In the fall, Woodby, of Bristol, Virginia, will major in psychology and criminal justice at Radford. The Sun profile covers her hobbies, her service as a Student Government Association officer and some of her most formative academic experiences.

“I encourage you to always have a goal or a dream and to work to turn it into reality,” Woodby offered her classmates. “You should always be working to be the best you that you can be.”

Also drawing recognition is Callie Musselwhite, a 2024 graduate of Craig County High School. 

Kara Alday

An April 29 article in the New Castle Record said Musselwhite was one of three student artists whose work was selected to be showcased at the Craig County Courthouse in New Castle, Virginia. The impromptu gallery was proposed back in January by Juvenile and Domestic Court Judge Paul A. Tucker, and a reception for the work was held April 19.

“This honor is a testament to the students’ creativity and art education provided by our schools,” organizers said in the story.

Musselwhite plans to study studio art at Radford, and the work she has on display at the courthouse, titled “Mittens,” is an embroidered photograph of her cat.

Another incoming Highlander is Kara Alday, a recent graduate of Western Alamance High School in Elon, North Carolina.

Alday plans to continue her softball career at the collegiate level while majoring in biology with a focus on becoming a veterinarian.

“We are so proud of you and excited for your very bright future,” read a tweet aimed at Alday on May 2 by Western Alamance’s softball account.

“I am so grateful to have this opportunity to play at the next level,” Alday tweeted in February, soon after announcing her intention to come to Radford. “Go Highlanders!” 


Callie Musselwhite's embroidered photograph "Mittens" (center) was selected to be put on display at the Craig County Courthouse in New Castle, Virginia. (New Castle Record)

Rollin' on the river

Back in 2021, Rick Van Noy loaded up his Wenonah canoe and he and his canine companion, Sully, set off together along the waters of the Delaware River.

HITN_5.6.24.Rick Van Noy
Rick Van Noy

A Garden State native and author, Van Noy followed a 200-mile stretch of the Delaware, well over half of its span, from Hancock, New York, to Trenton, New Jersey.

Along the way, as he paddled, he found time to reflect on the environment, on his ties to his home state, on the stroke he’d recently recovered from and a lot of other matters.

By journey’s end, Van Noy – who teaches American literature and environmental humanities at Radford – had ample material to write another book, “Borne by the River,” due out next week. 

Last month, he, his trip and his work were covered in The Philadelphia Inquirer, first in an April 19 profile, and a few days later in an April 24 collection of stories timed to coincide with Earth Day. He also took a spot in the April 29 edition of Highlander Highlights.

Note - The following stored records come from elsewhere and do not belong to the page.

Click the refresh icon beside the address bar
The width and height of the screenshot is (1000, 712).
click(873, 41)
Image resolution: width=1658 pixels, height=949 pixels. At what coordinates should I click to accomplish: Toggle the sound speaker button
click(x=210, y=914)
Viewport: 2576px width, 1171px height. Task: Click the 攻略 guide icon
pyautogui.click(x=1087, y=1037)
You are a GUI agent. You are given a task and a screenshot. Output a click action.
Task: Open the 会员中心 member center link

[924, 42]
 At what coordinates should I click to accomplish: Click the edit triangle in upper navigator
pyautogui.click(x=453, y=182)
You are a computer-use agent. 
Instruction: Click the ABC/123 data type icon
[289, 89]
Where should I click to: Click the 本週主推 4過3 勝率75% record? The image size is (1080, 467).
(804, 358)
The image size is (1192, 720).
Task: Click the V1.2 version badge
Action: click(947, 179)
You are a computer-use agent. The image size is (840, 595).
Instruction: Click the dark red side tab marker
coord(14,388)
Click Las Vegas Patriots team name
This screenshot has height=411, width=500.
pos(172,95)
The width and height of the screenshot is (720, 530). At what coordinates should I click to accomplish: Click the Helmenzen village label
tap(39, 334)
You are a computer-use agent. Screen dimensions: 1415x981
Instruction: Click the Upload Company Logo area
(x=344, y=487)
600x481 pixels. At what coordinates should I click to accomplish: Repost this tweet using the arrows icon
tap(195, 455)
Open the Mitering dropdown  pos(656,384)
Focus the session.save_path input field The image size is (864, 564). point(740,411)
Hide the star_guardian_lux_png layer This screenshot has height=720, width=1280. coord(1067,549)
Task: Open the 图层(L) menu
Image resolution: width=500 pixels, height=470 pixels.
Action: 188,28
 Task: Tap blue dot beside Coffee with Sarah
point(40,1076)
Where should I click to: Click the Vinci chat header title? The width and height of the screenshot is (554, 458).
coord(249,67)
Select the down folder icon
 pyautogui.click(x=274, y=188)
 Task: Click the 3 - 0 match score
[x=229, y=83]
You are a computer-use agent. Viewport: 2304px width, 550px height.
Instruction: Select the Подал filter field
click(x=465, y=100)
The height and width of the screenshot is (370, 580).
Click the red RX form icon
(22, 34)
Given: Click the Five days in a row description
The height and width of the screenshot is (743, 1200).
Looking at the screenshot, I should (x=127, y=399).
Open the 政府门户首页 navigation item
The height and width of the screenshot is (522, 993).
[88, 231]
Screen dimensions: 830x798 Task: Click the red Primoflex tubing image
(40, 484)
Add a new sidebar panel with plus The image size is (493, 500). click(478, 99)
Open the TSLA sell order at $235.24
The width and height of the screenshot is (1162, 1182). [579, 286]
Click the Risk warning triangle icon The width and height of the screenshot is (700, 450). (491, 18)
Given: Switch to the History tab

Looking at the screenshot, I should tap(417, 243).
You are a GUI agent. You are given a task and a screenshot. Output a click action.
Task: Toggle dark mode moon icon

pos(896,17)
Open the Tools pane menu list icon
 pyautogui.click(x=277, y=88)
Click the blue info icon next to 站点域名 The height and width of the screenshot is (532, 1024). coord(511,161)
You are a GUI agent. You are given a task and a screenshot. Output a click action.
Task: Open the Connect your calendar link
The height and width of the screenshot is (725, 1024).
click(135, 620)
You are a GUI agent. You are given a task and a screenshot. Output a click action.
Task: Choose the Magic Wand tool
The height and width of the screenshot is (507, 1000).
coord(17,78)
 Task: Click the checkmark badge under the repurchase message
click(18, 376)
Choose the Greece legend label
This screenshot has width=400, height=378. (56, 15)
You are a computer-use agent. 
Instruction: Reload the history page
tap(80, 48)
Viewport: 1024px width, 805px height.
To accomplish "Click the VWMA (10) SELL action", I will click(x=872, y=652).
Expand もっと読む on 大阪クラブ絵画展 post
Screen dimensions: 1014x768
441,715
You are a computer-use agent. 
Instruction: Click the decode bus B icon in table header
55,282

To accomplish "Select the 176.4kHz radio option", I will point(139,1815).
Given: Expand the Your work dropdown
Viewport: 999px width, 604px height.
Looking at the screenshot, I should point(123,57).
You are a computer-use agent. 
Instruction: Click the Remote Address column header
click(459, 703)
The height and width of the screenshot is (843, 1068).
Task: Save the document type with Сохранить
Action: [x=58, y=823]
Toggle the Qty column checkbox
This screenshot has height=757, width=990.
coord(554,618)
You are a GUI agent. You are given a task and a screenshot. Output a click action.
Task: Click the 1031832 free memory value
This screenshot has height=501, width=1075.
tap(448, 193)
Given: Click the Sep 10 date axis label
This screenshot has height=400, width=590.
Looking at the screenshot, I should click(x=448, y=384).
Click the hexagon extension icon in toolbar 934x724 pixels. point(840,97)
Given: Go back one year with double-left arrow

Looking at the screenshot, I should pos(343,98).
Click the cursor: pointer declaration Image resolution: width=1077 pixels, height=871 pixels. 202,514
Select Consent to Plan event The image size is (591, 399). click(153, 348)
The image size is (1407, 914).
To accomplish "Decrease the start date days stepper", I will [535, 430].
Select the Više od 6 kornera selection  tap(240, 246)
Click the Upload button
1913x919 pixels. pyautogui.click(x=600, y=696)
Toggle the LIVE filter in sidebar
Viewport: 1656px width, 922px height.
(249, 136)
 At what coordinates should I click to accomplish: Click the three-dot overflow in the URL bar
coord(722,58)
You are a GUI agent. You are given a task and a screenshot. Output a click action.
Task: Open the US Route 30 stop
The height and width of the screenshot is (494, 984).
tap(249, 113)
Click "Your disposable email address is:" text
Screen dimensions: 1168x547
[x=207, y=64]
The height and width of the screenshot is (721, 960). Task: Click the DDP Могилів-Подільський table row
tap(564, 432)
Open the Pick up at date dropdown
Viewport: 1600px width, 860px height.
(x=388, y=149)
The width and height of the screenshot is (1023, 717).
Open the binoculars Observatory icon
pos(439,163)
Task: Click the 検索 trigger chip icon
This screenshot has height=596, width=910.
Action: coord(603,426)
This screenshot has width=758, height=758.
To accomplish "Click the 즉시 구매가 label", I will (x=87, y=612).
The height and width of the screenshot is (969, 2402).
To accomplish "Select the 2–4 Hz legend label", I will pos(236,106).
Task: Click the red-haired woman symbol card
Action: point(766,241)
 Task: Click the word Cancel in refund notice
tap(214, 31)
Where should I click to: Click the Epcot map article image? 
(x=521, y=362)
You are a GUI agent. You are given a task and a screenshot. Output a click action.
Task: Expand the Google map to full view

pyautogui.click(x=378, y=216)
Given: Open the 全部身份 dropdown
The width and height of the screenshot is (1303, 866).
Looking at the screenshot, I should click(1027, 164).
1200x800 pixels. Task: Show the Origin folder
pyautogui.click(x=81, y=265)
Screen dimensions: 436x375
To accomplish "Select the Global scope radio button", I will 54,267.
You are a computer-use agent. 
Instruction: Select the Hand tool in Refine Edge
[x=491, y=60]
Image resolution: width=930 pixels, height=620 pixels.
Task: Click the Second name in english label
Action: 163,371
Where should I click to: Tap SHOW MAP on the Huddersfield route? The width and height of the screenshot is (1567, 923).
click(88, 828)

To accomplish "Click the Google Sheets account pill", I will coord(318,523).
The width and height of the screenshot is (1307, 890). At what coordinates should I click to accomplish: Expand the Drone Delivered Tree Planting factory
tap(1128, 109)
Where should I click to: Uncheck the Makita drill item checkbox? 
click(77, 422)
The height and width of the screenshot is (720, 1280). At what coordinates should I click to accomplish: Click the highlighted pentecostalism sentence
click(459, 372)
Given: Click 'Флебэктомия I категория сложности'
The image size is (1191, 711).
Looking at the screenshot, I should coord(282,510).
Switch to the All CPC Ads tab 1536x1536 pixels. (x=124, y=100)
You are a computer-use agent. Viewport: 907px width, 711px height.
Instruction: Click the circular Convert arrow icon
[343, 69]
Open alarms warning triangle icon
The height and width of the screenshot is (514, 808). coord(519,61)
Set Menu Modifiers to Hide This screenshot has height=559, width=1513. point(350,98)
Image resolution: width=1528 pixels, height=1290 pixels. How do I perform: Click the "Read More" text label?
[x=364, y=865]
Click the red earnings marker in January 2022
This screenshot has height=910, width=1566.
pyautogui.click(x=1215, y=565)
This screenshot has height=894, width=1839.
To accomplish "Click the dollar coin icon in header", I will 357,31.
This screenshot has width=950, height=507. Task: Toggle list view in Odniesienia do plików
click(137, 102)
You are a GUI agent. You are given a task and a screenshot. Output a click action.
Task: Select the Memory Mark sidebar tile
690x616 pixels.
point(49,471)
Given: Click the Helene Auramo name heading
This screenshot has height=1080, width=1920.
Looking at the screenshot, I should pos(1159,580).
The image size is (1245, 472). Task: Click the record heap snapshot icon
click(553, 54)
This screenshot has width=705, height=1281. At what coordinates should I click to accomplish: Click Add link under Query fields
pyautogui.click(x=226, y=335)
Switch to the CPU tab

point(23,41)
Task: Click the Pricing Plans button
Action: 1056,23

“This was always sort of home,” he told the Inquirer of the Delaware. “I always thought I would come back.”

Be that as it may, next week, Van Noy will be in much closer proximity to yet another storied body of water – the New River. The day after his book comes out, he’ll give a reading of his work at the Radford Public Library on May 16 from 7 - 8 p.m.

The library’s notes mention that Sully, too, is scheduled to make an appearance.

Van Noy’s previous publications include “Sudden Spring,” “A Natural Sense of Wonder” and “Surveying the Interior.”

High resolution

Ben Carlin '12

We’ve told you before about the amazing YouTube success enjoyed by Ben Carlin ’12 and his brother, Jonathan Carlin.

Since 2012, they’ve added more than 2.2 million subscribers to their channel, SuperCarlinBrothers, and have earned YouTube’s much-sought, rarely achieved YouTube Gold Play Button for their popularity. Along the way, they’ve raised more than $100,000 for such charitable organizations as Feeding Southwest Virginia, and through their partnership with the nonprofit Feya Foundation, they’ve also donated more than 20,000 meals.

Those accomplishments and many more are now part of the state record, thanks to Virginia House Joint Resolution No. 367.

The bill, “Commending Super Carlin Brothers,” was sponsored by Virginia State Del. Sam Rasoul and Del. Alfonso Lopez during the most recent Virginia General Assembly session, and it passed in March.